___ Ausgewählter Text ___

Er hat ja keine Ahnung, wovor er steht, er weiß nicht, wovon er spricht. Ich dagegen kann mich gar nicht satt sehen, der offene Mund will sich gar nicht mehr schließen. Vor uns hält ein rollender Glaspalast, der das magische K mit besonderer Würde trägt. Wieso eigentlich ein K, wenn der Bus dann Setra heißt? Dieses Rätsel bleibt vorerst noch ungelöst – erst mal einsteigen. So viele Schalter und Uhren am Fahrerplatz, und erst diese Fahrgastsitze mit verstellbaren Lehnen. Und sobald dieses Wunderwerk der Technik anfährt, genießen wir den Fahrkomfort, den wir von den Bussen, die zur Schule und in die Stadt fahren, gar nicht kennen. So oder ähnlich hat es sich zugetragen in den frühen 60er-Jahren des letzten Jahrhunderts – aber die Zuneigung zu Omnibussen, die ist bis heute geblieben.

Kleine Maschine, großer Klang

Und jetzt steht er da, der Traumwagen von einst - vielleicht sogar noch schöner als damals. Kein Wunder, er wird ja gehegt und gepflegt von der Oldtimerabteilung in Neu-Ulm. Der liebe Augustin, ein Setra S10 aus dem Jahr 1955 steht wie seine historischen Markenkollegen in keinem Museum, sondern bekommt regelmäßig Ausgang. Wie eben jetzt, wo wir uns gleich neben dem Ulmer Münster treffen. Klein und bescheiden steht er da, der benachbarte Reisebus überragt ihn in der Höhe gleich um einen ganzen Meter, in der Länge sogar um mehr als drei. Aber windschnittiger als der jungeKollege ist der historische Setra allemal, seine fast femininen Rundungen geben dem Fahrwind wenig Angriffsfläche. So läuft der Oldie in Bestform noch immer seine 95 km/h, erklärt der kundige Begleiter, auch wenn nur 125 PS für Vorwärtsdynamik sorgen. Höchste Zeit, auch einen Blick hinter die drei Motorklappen zu werfen, die den legendären Henschel-Sechszylinder verschließen. Ganze 6,13 Liter Hubraum hat er und klingt doch so kernig wie ein Großdiesel von heute. Allerdings nur nach außen, nach innen tönt er mit geschmeidigem Schmelz in der Stimme, wird auch im Heck nicht übermäßig laut. Weil er nach dem Wirbelkammer-Prinzip arbeitet, der Verbrennungstakt verläuft nicht so hart und rau, wie es Direkteinspritzer dieser Tage tun. Von seiner Elastizität schwärmen die alten Fahrensmänner noch heute, vorerst springt der Reihensechser nach kurzer Vorglühphase spontan an und fällt ziemlich schnell in einen ruhigen Leerlauf.

___

Gib aus dem Text über den alten Setra-Bus die Stelle von „Er hat ja keine“ bis „bis heute geblieben.“ wortgetreu wieder.

___ Einträge ___

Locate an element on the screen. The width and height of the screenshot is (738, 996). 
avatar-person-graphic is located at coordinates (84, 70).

___
___ Einträge ___

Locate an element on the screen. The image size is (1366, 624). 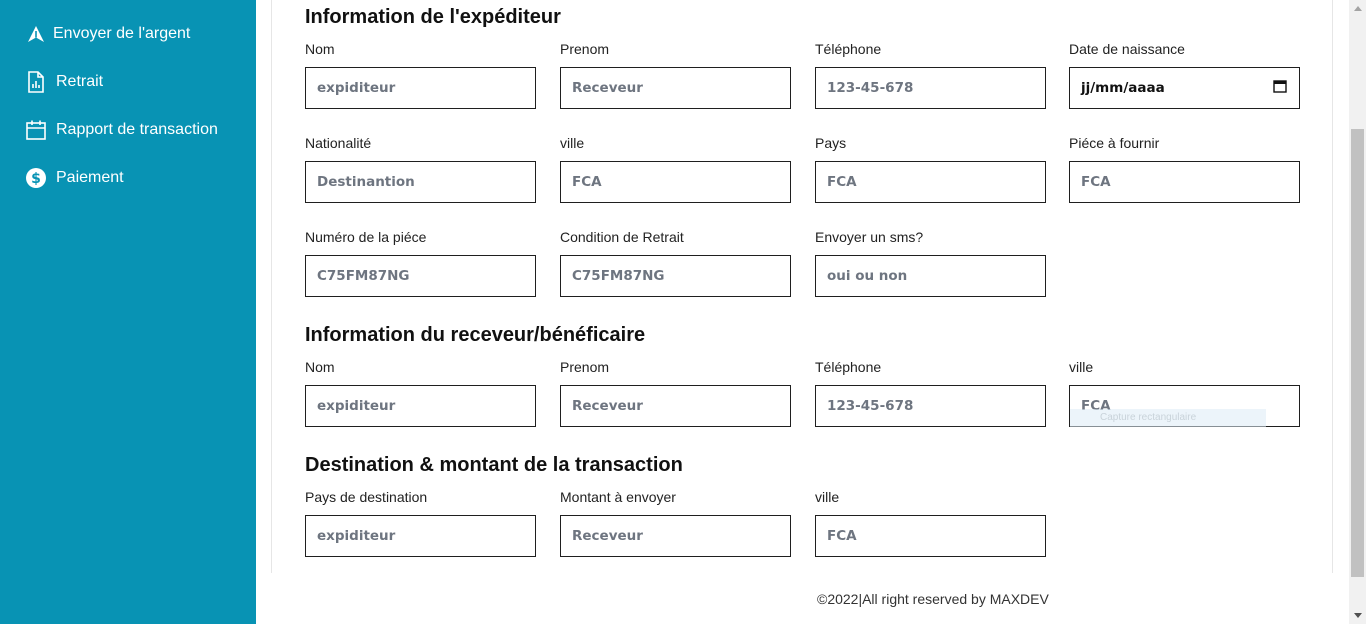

___

• Antwort zur Aufgabe:
Er hat ja keine Ahnung, wovor er steht, er weiß nicht, wovon er spricht. Ich dagegen kann mich gar nicht satt sehen, der offene Mund will sich gar nicht mehr schließen. Vor uns hält ein rollender Glaspalast, der das magische K mit besonderer Würde trägt. Wieso eigentlich ein K, wenn der Bus dann Setra heißt? Dieses Rätsel bleibt vorerst noch ungelöst – erst mal einsteigen. So viele Schalter und Uhren am Fahrerplatz, und erst diese Fahrgastsitze mit verstellbaren Lehnen. Und sobald dieses Wunderwerk der Technik anfährt, genießen wir den Fahrkomfort, den wir von den Bussen, die zur Schule und in die Stadt fahren, gar nicht kennen. So oder ähnlich hat es sich zugetragen in den frühen 60er-Jahren des letzten Jahrhunderts – aber die Zuneigung zu Omnibussen, die ist bis heute geblieben.